[Items from a dataset]
-------------------------

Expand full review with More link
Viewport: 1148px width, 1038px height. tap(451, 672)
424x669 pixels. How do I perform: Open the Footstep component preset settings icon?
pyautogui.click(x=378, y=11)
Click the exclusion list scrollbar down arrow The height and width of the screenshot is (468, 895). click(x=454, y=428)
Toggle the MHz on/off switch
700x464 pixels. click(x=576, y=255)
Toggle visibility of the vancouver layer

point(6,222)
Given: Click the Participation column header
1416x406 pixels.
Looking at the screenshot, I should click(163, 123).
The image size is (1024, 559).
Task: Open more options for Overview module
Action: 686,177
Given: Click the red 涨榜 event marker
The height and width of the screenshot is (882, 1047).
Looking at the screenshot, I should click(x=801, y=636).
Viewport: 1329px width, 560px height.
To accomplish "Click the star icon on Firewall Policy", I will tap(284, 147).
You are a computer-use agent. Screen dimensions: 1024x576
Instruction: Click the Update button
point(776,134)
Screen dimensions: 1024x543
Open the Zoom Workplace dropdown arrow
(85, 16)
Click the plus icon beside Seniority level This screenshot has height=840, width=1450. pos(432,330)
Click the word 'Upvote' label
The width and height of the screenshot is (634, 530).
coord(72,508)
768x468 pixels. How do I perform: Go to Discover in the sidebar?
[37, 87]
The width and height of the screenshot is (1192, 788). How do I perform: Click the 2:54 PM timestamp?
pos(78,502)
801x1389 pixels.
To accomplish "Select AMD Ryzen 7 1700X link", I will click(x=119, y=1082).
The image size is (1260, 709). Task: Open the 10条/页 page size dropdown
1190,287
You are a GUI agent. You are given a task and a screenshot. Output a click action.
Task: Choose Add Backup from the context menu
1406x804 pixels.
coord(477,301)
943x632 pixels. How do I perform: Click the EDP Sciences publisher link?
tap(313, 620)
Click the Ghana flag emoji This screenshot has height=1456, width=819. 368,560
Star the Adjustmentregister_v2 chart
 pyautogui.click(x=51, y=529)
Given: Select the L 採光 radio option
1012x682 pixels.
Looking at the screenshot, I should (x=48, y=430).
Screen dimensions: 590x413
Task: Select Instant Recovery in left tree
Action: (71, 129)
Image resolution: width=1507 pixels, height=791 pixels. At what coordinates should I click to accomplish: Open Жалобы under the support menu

-------------------------

→ What to work on:
Restate the entries above. Match them exactly.

→ Task response:
Expand full review with More link
Viewport: 1148px width, 1038px height. tap(451, 672)
424x669 pixels. How do I perform: Open the Footstep component preset settings icon?
pyautogui.click(x=378, y=11)
Click the exclusion list scrollbar down arrow The height and width of the screenshot is (468, 895). click(x=454, y=428)
Toggle the MHz on/off switch
700x464 pixels. click(x=576, y=255)
Toggle visibility of the vancouver layer

point(6,222)
Given: Click the Participation column header
1416x406 pixels.
Looking at the screenshot, I should click(163, 123).
The image size is (1024, 559).
Task: Open more options for Overview module
Action: 686,177
Given: Click the red 涨榜 event marker
The height and width of the screenshot is (882, 1047).
Looking at the screenshot, I should click(x=801, y=636).
Viewport: 1329px width, 560px height.
To accomplish "Click the star icon on Firewall Policy", I will tap(284, 147).
You are a computer-use agent. Screen dimensions: 1024x576
Instruction: Click the Update button
point(776,134)
Screen dimensions: 1024x543
Open the Zoom Workplace dropdown arrow
(85, 16)
Click the plus icon beside Seniority level This screenshot has height=840, width=1450. pos(432,330)
Click the word 'Upvote' label
The width and height of the screenshot is (634, 530).
coord(72,508)
768x468 pixels. How do I perform: Go to Discover in the sidebar?
[37, 87]
The width and height of the screenshot is (1192, 788). How do I perform: Click the 2:54 PM timestamp?
pos(78,502)
801x1389 pixels.
To accomplish "Select AMD Ryzen 7 1700X link", I will click(x=119, y=1082).
The image size is (1260, 709). Task: Open the 10条/页 page size dropdown
1190,287
You are a GUI agent. You are given a task and a screenshot. Output a click action.
Task: Choose Add Backup from the context menu
1406x804 pixels.
coord(477,301)
943x632 pixels. How do I perform: Click the EDP Sciences publisher link?
tap(313, 620)
Click the Ghana flag emoji This screenshot has height=1456, width=819. 368,560
Star the Adjustmentregister_v2 chart
 pyautogui.click(x=51, y=529)
Given: Select the L 採光 radio option
1012x682 pixels.
Looking at the screenshot, I should (x=48, y=430).
Screen dimensions: 590x413
Task: Select Instant Recovery in left tree
Action: (71, 129)
Image resolution: width=1507 pixels, height=791 pixels. At what coordinates should I click to accomplish: Open Жалобы under the support menu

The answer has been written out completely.